What you will do -
1 – In the email thread, what does Ola Liljedahl say the program under discussion was?
2 – Retype everything in the email thread from "On Thu, Apr" down to "independent patch. Agree?".

Document section -
----------
On Thu, Apr 6, 2017 at 1:51 PM, Maxim Uvarov <[email protected]> wrote:
> On 04/06/17 13:35, Ola Liljedahl wrote:
>> On 5 April 2017 at 23:39, Maxim Uvarov <[email protected]> wrote:
>>> On 04/05/17 17:30, Ola Liljedahl wrote:
>>>> On 5 April 2017 at 14:50, Maxim Uvarov <[email protected]> wrote:
>>>>> On 04/05/17 06:57, Honnappa Nagarahalli wrote:
>>>>>> This can go into master/api-next as an independent patch. Agree?
>>>>>
>>>>> agree. If we accept implementation where events can be 'delayed'
>>>> Probably all platforms with HW queues.
>>>>
>>>>> than it
>>>>> looks like we missed some api to sync queues.
>>>> When would those API's be used?
>>>>
>>>
>>> might be in case like that. Might be it's not needed in real world
>>> application.
>> This was a test program. I don't see the same situation occurring in a
>> real world application. I could be wrong.
>>
>>>
>>> My point that if situation of postpone event is accepted that we need
>>> document that in api doxygen comment.
----------
Dataset content -
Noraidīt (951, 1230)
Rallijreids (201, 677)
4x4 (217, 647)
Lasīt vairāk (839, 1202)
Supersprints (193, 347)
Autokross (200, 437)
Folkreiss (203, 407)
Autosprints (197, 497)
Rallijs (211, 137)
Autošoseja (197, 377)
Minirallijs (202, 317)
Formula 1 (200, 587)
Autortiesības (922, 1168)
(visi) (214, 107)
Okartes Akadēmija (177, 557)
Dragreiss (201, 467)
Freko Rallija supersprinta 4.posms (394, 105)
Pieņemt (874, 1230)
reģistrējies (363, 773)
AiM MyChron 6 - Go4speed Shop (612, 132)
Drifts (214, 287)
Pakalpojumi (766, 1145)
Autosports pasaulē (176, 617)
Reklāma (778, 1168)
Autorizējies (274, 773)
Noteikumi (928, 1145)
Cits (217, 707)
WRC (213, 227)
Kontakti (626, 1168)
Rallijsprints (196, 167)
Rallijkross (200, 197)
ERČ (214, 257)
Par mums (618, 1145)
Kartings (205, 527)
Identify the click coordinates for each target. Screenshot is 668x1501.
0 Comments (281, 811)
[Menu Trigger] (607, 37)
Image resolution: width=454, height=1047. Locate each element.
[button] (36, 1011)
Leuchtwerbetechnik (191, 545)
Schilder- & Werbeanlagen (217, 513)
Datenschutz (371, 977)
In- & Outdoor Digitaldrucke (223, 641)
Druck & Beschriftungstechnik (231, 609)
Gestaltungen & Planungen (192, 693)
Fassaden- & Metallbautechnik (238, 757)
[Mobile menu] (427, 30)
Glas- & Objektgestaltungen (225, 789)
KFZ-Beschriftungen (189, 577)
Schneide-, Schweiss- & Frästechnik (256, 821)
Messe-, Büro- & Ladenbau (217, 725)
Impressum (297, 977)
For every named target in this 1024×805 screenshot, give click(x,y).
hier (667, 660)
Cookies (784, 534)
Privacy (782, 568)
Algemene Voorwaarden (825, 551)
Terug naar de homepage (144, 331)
----------
Solution list -
1 – A test program.

2 –
On Thu, Apr 6, 2017 at 1:51 PM, Maxim Uvarov <[email protected]> wrote:
> On 04/06/17 13:35, Ola Liljedahl wrote:
>> On 5 April 2017 at 23:39, Maxim Uvarov <[email protected]> wrote:
>>> On 04/05/17 17:30, Ola Liljedahl wrote:
>>>> On 5 April 2017 at 14:50, Maxim Uvarov <[email protected]> wrote:
>>>>> On 04/05/17 06:57, Honnappa Nagarahalli wrote:
>>>>>> This can go into master/api-next as an independent patch. Agree?